Last week Nicola Horlick, a high-profile fund manager with SG Asset Management, was accused by Sir Mark Weinberg, chairman of St James’s Place, a financial-services firm, of running a closet tracker even though he was paying her a six-figure sum to seek out shares that could beat the market.
She strongly denied the claims, but Weinberg has still withdrawn SGAM’s mandate to manage more than £500m of his clients’ money.
Horlick is not alone. Many of Britain’s biggest funds, including Abbey National UK Growth, Nationwide UK Growth and Prudential UK Growth, also stand accused of effectively tracking an index, even though they claim to provide active management and charge higher fees as a result.

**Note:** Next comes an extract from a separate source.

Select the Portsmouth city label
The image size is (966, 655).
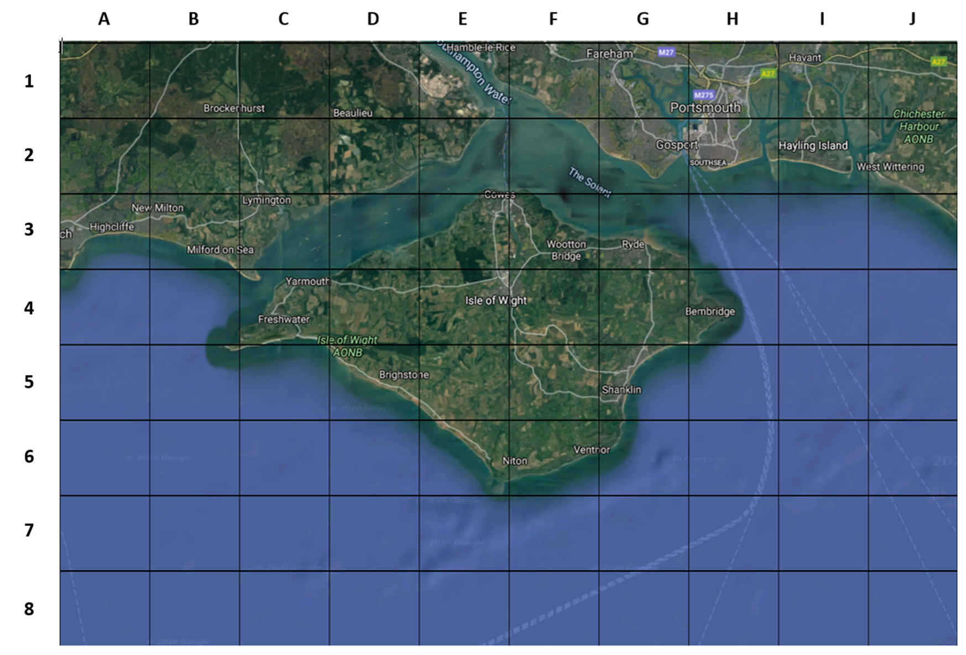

The average active fund charges three times the fee on an index tracker — 1.5% a year instead of 0.5%.
Experts say investors should consider quitting closet trackers. If you are happy to follow the index, opt for a true tracker with low charges. If you want the potential to beat the index, go for a genuine active manager. But how do you find them?
FIRST, check the fund’s fact sheet to see if the manager is constrained. Some managers have complete investment freedom, while others are restricted and will therefore never outperform the index by a big margin.
Gartmore UK Growth, for example, is a highly constrained fund. If a stock accounts for 5% of the index, say, it can deviate from this weighting by only plus or minus 1.5%. For sectors, it can diverge by only 3%.
Bestinvest, an adviser, has worked out that 30% of this fund is effectively run as a tracker, yet the group charges investors an annual fee of 1.5%.
Steve Marriott of Bestinvest says: “Investors are paying for active management but not getting it. This fund is on our sell list.” In the past three years the fund has plunged 41%, while over five years it has fallen 34%.
Some firms, however, have launched funds that are designed to diverge from the index for above-average returns. They include Artemis UK Special Situations, Framlington UK Select Opportunities, Gartmore UK Focus, JPMF UK Dynamic and Schroder UK Alpha Plus.
The funds do not have to follow rules governing how much or how little they can invest in a stock or sector. In most cases, they also hold a more concentrated portfolio of stocks — 30 to 40 compared with more than 50 for conventional funds.